Secar o leite com comprimidos infelizmente ainda é uma prática bastante comum.

Os medicamentos devem ser usados de forma racional, diga-se, quando se justifica o seu uso, e observo um uso exagerado destes (e de quase todos!) os medicamentos. 

Na cabergolina, 1 em cada 10 mulheres tem os seguintes efeitos adversos: tonturas, vertigens, cefaleias, dor abdominal, dispepsia, gastrite, náusea, cansaço e fadiga. Na bromocriptina, 1 em cada 100 mulheres tem cefaleias, vertigens, tonturas, congestão nasal, náuseas, obstipação, vómitos, já para não falar em efeitos adversos mais graves mas menos frequentes como vómitos, palpitação, depressão, entre outros.
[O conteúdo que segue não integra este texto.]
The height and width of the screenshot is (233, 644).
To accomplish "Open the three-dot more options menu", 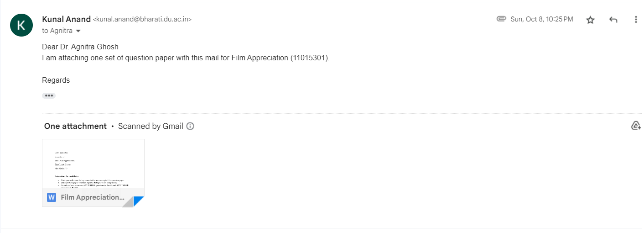I will tap(636, 20).
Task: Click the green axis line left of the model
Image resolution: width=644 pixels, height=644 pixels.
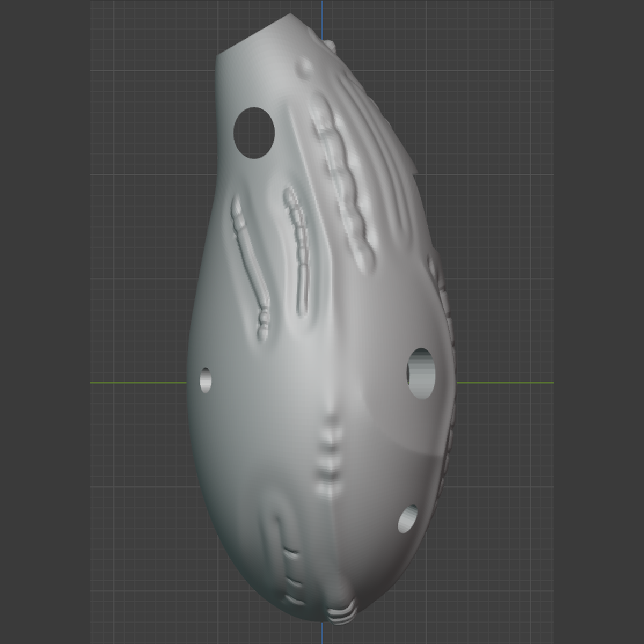Action: click(138, 383)
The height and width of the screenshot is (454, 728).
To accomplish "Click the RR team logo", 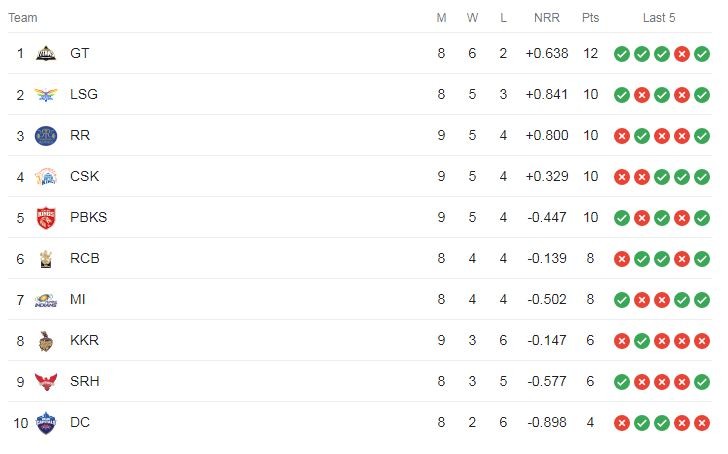I will (46, 136).
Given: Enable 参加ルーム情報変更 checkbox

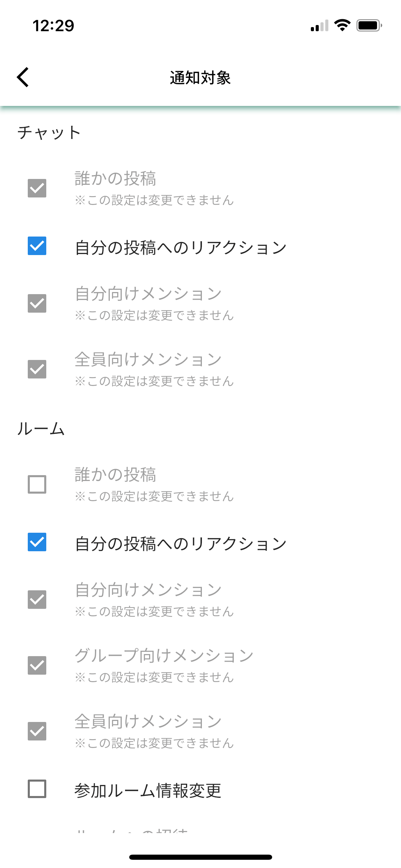Looking at the screenshot, I should tap(37, 789).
Cada mãe terá as suas razões para parar de amamentar, mas a maioria se soubesse que em 2 semanas conseguiria parar a produção de leite sem ter que tomar um medicamento que lhe poderá provocar sérios efeitos secundários, provavelmente tomaria isso em consideração. Isto chama-se fazer uma decisão informada!

Já para não falar que a decisão de parar de amamentar deve ser ponderada e feita de forma informada e não tomada numa urgência de hospital com dores e em desespero perante uma mastite ou algum problema de saúde solucionável com tratamento adequado e compatível com a amamentação. 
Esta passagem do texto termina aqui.